Umso tragischer ist die Meldung der WHO, wonach die Zahl der Menschen, die an diesen beiden Krankheiten weltweit gestorben sind, gestiegen ist: von 1,1 Millionen im Jahr 2019 auf 1,3 Millionen im Jahr 2022 – 3.500 Menschen sind es pro Tag. Anlässlich des Welthepatitis-Gipfels, der vom 9. bis zum 11. April in Lissabon stattfindet, hat die Organisation einen neuen Bericht veröffentlicht: Er fasst Daten aus 187 Ländern weltweit zusammen. Demnach gingen 83 Prozent der Todesfälle auf Hepatitis B und 17 Prozent auf Hepatitis C zurück. Dr. Ghebreyesus bestätigt: „Trotz des weltweiten Fortschritts, Infektionen vorzubeugen, nehmen die Todeszahlen zu, weil zu wenige Menschen mit Hepatitis diagnostiziert und behandelt werden.“ Der Bericht zeigt (Stand: 2022):
- 254 Millionen Menschen leben weltweit mit Hepatitis B, 50 Millionen mit Hepatitis C.
- Immerhin ist die Zahl der Neuinfektionen gesunken – auch wenn sie nach wie vor hoch ist: 2022 steckten sich 2,2 Millionen Menschen an, 2019 waren es 2,5 Millionen. 1,2 Millionen Fälle gehen dabei auf das Konto von Hepatitis B, fast 1 Millionen sind der Hepatitis C zuzuordnen.
Laut der WHO zeigen Präventionsmaßnahmen – Stichwort: Impfungen – und die Ausweitung der Hepatitis C-Behandlung Wirkung. Dies habe zu den sinkenden Inzidenzen beigetragen.
Hepatitis: Ziele bislang deutlich verfehlt
Um die Elimination zu erreichen, möchte die WHO unter anderem, dass bis 2030 80 Prozent der Menschen mit einer chronischen Infektion eine Behandlung erhalten. Die Realität sieht anders aus: Von den Menschen mit einer chronischen Hepatitis B haben bis Ende 2022 nur 13 Prozent weltweit eine Diagnose und circa 3 Prozent eine antivirale Therapie erhalten. Bei Hepatitis C sind es 36 Prozent (Diagnose) bzw. 20 Prozent (Therapie). Das sei besser als noch 2019, so die WHO.

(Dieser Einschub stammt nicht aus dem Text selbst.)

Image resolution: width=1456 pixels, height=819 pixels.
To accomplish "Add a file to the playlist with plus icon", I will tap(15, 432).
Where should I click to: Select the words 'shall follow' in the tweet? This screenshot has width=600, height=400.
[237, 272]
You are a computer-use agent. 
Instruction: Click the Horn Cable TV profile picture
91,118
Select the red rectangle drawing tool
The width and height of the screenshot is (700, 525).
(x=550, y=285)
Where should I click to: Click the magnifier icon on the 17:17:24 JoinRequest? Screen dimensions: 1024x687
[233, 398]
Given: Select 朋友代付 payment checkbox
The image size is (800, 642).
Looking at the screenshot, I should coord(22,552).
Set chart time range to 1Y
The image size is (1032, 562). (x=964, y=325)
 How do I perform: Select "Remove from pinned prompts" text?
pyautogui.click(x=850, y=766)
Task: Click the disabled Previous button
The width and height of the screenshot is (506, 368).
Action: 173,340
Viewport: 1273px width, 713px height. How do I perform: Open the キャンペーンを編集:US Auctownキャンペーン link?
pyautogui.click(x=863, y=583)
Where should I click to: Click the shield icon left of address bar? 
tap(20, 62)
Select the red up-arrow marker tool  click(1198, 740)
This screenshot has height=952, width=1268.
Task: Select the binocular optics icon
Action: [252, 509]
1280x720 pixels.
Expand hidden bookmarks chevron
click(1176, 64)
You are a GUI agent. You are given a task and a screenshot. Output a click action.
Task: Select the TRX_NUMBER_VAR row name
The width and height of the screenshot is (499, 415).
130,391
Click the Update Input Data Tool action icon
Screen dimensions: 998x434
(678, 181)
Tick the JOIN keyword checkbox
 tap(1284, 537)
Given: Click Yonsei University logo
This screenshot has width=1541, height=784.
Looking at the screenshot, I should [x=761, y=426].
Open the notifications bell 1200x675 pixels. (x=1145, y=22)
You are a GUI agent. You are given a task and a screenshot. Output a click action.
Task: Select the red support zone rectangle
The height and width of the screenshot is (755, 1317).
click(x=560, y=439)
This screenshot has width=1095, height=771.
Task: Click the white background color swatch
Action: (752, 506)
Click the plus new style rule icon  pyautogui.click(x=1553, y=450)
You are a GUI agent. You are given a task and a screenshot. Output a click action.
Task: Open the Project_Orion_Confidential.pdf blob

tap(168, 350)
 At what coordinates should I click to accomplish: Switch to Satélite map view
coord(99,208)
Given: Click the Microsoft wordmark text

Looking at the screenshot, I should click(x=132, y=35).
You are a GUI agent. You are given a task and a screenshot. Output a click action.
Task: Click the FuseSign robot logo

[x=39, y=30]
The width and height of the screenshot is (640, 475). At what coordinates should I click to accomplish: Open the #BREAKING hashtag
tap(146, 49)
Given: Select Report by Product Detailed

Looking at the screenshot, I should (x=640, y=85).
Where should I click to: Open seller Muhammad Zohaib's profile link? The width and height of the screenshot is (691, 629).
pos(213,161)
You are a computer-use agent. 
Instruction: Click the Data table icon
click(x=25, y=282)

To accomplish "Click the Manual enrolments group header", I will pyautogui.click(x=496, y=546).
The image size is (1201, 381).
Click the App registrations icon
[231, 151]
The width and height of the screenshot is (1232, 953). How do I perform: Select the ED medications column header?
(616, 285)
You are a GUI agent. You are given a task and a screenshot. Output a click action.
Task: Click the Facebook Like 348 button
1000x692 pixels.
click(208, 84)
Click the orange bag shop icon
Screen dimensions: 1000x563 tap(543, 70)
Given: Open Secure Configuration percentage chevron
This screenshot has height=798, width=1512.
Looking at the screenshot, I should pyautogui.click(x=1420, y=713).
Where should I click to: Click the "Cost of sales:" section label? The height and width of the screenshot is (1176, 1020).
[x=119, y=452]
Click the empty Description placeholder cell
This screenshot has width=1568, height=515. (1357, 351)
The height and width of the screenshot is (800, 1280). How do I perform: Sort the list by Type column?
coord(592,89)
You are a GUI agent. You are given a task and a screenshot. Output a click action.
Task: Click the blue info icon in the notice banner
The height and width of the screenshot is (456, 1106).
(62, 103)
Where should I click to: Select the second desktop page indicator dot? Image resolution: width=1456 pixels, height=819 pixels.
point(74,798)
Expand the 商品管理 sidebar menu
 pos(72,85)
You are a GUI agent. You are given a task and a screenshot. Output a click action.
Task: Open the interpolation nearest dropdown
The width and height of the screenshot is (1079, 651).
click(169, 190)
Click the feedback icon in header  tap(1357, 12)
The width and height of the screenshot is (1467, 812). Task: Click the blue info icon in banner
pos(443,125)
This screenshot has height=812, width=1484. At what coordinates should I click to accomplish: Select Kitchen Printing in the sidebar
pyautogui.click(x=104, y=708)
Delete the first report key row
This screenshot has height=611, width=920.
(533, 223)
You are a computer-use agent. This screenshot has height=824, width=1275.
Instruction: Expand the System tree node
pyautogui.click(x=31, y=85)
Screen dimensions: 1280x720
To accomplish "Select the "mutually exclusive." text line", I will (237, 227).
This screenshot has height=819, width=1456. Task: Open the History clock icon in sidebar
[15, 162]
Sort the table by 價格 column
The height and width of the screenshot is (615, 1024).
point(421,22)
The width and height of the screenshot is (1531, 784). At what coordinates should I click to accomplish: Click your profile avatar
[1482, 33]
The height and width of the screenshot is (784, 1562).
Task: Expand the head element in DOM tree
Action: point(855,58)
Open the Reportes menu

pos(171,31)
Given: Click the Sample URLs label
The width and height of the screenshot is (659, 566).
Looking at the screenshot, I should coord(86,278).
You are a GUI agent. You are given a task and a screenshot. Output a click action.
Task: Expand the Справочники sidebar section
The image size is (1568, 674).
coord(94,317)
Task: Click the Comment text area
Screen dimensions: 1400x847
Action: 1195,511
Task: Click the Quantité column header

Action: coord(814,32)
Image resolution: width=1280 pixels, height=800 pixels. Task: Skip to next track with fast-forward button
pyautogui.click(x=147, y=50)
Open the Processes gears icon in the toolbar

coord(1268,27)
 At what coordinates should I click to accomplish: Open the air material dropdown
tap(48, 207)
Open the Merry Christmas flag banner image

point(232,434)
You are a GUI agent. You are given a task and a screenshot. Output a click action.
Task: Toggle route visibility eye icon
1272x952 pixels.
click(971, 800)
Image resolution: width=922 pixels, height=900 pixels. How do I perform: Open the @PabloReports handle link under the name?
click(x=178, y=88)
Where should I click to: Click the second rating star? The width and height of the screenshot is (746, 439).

Doch die Krankheitslast ist weltweit sehr unterschiedlich verteilt: Besonders stark sind Bangladesch, China, Äthiopien, Indien, Indonesien, Nigeria, Pakistan, die Philippinen, die Russische Föderation und Vietnam betroffen. Daher sei es wichtig, dass die Menschen in diesen Regionen bis 2025 umfassenden Zugang zu Präventionsmöglichkeiten, Diagnostik und Behandlung erhalten; auch in Afrika brauche es verstärkte Anstrengungen gegen die Virushepatitis.
Das Ziel der Elimination sei noch immer erreichbar, betont die WHO. Die Voraussetzung: Handeln – und zwar jetzt. Es müssten unter anderem der Zugang zu Testungen und Diagnostik ausgebaut, gleichberechtigte Behandlungsmöglichkeiten implementiert, Präventionsbemühungen und Forschung intensiviert werden. Eine entscheidende Rolle spielt wie so oft auch das Thema Finanzierung: Die Mittel für den Kampf gegen virale Hepatitis reichen sowohl global als auch mit Blick auf die Gesundheitsbudgets einzelner Länder nicht aus, finden die Fachleute.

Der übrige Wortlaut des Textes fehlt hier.